36 Die Leute des Nehemia nannten das Wasser >Neftar<, das heißt >Reinigung<. Bei den meisten aber heißt es >Neftai<.12
1 Seit jeher war Ägypten nicht nur das Land der Knechtschaft, sondern auch der Zuflucht (vgl. z.B. 1Kön 11, 40;Jer 43, 1 - 3. 7). Auswanderer und Flüchtlinge gründeten in Ägypten Gemeinden; die am besten bekannte von ihnen in Elefantine ist schon seit dem Anfang des sechsten vorchristlichen Jahrhunderts bezeugt. Um 170 v.Chr. errichtete Onias IV., der Sohn des in Daphne ermordeten Onias III. (vgl. die Anm. zu 2Makk 4, 33 - 34) in Leontopolis einen Tempel, eine verkleinerte Nachbildung des Tempels von Jerusalem. In Ägypten entstand auch die >Septuaginta<, die Übersetzung des Alten Testamentes in die griechische Sprache. Das zweite Makkabäerbuch will die Kultgemeinschaft mit den Juden in Ägypten festigen.
2 Nach unserer Zeitrechnung im Jahre 143 v.Chr. - Der hier erwähnte Brief ist verloren gegangen.
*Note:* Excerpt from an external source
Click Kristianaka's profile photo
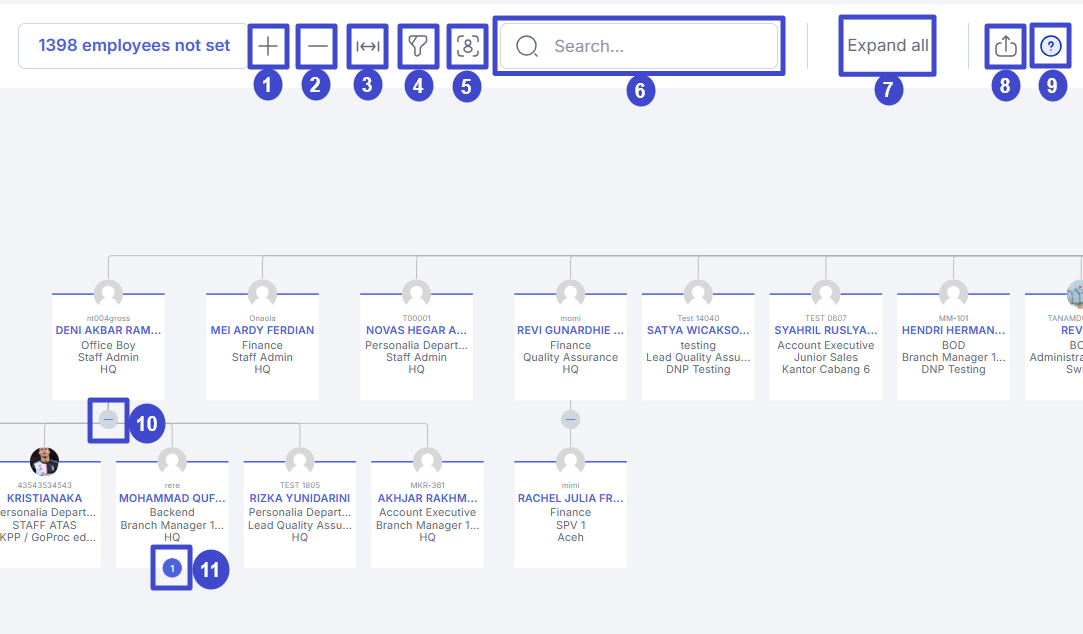Viewport: 1083px width, 634px height. point(44,461)
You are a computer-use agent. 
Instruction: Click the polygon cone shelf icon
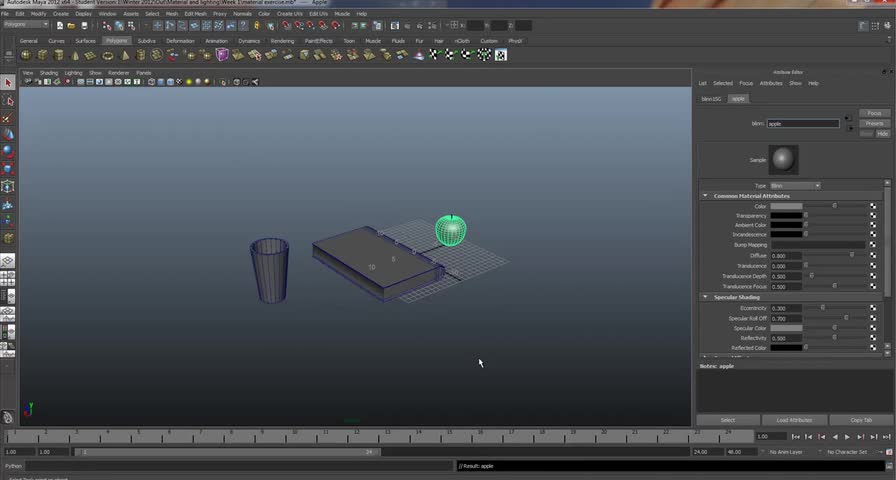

3 ℘ 1Makk 10, 67;2Makk 10, 7 - 22
4 ℘ 1Makk 4, 38
5 Nach unserer Zeitrechnung im Jahre 124 v.Chr. - Mit dem hier erwähnten (>kleinen<) Laubhüttenfest ist das Tempelweihfest (1Makk 4, 59) gemeint, das im >Kislew< (November/Dezember) auf ähnliche Weise wie das (>große<) Laubhüttenfest im Monat >Tischri< (September/Oktober) begangen wurde (vgl. 2Makk 10, 6).
6 >Judas< - gemeint ist Judas Makkabäus. - >Aristobul< war ein in Alexandrien zur Zeit des Ptolemäus VI. Philometor (181 - 145 v.Chr., dem er sein Werk auch widmete) lebender jüdischer Philosoph und Schriftausleger, bekannt vor allem durch seine allegorische Auslegung der Mose-Bücher. Er versuchte zu beweisen, daß die griechischen Philosophen ihr Wissen aus der jüdischen Überlieferung geschöpft haben. Sein Werk ist nur in Zitaten bei Kirchenvätern erhalten geblieben.
7 ℘ 12 - 13 # 2Makk 9, 1 - 29
8 V. 13 - 16: Hier wird das erste unbestimmte Gerücht über den Untergang des Königs Antiochus, das nach Jerusalem kam und dort Glauben fand, wiedergegeben; vgl. dazu auch 2Makk 9, 8 - 12. 28f. - >Nanäa< war der vorsemitische Name der Göttin Ischtar, die mit der griechischen Artemis identisch war (Antiochus IV. wollte den Artemis-Tempel in Elymaïs berauben, vgl. 1Makk 6, 1 - 4).
9 Der >25. Kislew< ist nach unserer Zeitrechnung der 15. Dezember.
10 ℘ Lev 6, 5f
11 ℘ Dtn 30, 3 - 5
12 >Neftar/Neftai< - Erdöl (Naphtha).